*Passage:*
== Segment start ==

British politician (born 1967)

Paul Singh Uppal (born 14 June 1967) is a Conservative Party politician from the United Kingdom.
He was the Member of Parliament for Wolverhampton South West from the 2010 general election to 2015. Uppal attempted to win the seat back at the 2017 general election

On 20 December 2017, the government announced that he was to be the first Small Business Commissioner.

==Early life==
Uppal was born in Birmingham, to Surjit Singh Uppal, a magistrate, and Balbir Kaur on 14 June 1967. His parents are Indian Sikhs from East Africa. He attended Harborne Hill Comprehensive School and then studied three A-levels in Politics, History and Sociology at Matthew Boulton College. He studied Politics and Sociology at the University of Warwick.

He married his wife Kashmir, a lawyer, on 17 November 1991 in Derby. They have three children together. He holds a season ticket for Wolverhampton Wanderers Football Club, and is a trustee of the second largest Gurudwara (Sikh Temple) in Wolverhampton.

==Political career==
Uppal was selected as Conservative Party candidate for Birmingham Yardley less than three months before the 2005 general election. The seat was traditionally a Conservative-Labour Party marginal, but became a three-way marginal at the 1992 general election and a Labour-Liberal Democrat marginal since the 1997 general election, with the Conservatives pushed into an increasingly distant third place. Uppal came third in 2005, winning 2,970 votes, with Liberal Democrat John Hemming replacing the retiring Labour MP Estelle Morris.

In February 2007, Uppal was selected as the Wolverhampton South West Conservative candidate in an open primary held at Molineux Stadium, in which all constituents were entitled to vote. The seat had once been a safe Conservative seat, held first by Enoch Powell from 1950 to 1974 and then by Nicholas Budgen, but became a Labour marginal, held by Jenny Jones in 1997. Rob Marris held it from 2001 onwards, though the Labour majorities gradually reduced at each election, Uppal won the seat from the incumbent Labour MP Rob Marris with 16,344 votes and a majority of 691.

== Segment end ==

*Parts of the exercise:*
**A)** Answer these questions from the Paul Uppal passage, one per line:
(i) In which city was Uppal born?
(ii) At which university did he study Politics and Sociology?
(iii) How many votes did he win at Birmingham Yardley in 2005?
**B)** Summarize the Paul Uppal passage in two sentences.
**C)** Write out the part of the Paul Uppal passage starting with "Paul Singh Uppal" and going on through "Small Business Commissioner.".
Use only the Paul Uppal passage as your source.

*Recorded information:*
== Segment start ==

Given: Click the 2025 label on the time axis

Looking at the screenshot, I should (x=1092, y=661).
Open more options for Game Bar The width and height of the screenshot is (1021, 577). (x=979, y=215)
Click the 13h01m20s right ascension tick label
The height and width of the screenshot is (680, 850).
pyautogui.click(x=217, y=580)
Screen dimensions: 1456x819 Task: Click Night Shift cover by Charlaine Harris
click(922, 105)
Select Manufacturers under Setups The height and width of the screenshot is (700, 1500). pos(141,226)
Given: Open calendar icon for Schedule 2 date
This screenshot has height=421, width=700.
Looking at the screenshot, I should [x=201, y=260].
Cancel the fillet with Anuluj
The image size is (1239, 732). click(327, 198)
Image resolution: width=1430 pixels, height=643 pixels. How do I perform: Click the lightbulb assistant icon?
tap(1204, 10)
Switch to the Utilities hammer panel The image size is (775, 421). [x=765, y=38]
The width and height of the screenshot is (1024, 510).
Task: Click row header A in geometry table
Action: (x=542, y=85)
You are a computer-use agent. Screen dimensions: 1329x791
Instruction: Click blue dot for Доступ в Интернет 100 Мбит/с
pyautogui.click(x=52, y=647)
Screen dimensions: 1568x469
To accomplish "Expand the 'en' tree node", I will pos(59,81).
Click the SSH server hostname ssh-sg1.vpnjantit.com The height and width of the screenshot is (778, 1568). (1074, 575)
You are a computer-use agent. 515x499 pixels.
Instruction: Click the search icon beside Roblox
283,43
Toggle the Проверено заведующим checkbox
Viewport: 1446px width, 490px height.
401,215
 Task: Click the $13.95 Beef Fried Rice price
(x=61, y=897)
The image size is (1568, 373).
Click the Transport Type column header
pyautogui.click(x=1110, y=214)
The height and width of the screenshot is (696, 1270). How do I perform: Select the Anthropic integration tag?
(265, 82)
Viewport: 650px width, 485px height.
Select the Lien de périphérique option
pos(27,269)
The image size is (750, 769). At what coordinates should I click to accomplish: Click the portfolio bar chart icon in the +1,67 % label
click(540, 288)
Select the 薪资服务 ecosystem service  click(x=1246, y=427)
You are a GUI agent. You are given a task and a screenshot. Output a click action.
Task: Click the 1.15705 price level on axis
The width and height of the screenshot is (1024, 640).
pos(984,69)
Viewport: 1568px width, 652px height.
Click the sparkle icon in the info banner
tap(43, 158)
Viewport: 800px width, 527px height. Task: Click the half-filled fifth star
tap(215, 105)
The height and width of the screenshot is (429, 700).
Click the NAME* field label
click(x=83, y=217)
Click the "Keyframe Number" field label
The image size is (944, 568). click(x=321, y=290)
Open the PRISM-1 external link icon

== Segment end ==

*Solutions:*
**A)**
(i) Birmingham
(ii) The University of Warwick
(iii) 2,970

**B)** Paul Singh Uppal, born in Birmingham on 14 June 1967 to Indian Sikh parents from East Africa, is a Conservative Party politician who studied Politics and Sociology at the University of Warwick. After coming third at Birmingham Yardley in 2005, he won Wolverhampton South West from Labour MP Rob Marris and held it from 2010 to 2015, and in December 2017 the government announced he would be the first Small Business Commissioner.

**C)**
Paul Singh Uppal (born 14 June 1967) is a Conservative Party politician from the United Kingdom.
He was the Member of Parliament for Wolverhampton South West from the 2010 general election to 2015. Uppal attempted to win the seat back at the 2017 general election

On 20 December 2017, the government announced that he was to be the first Small Business Commissioner.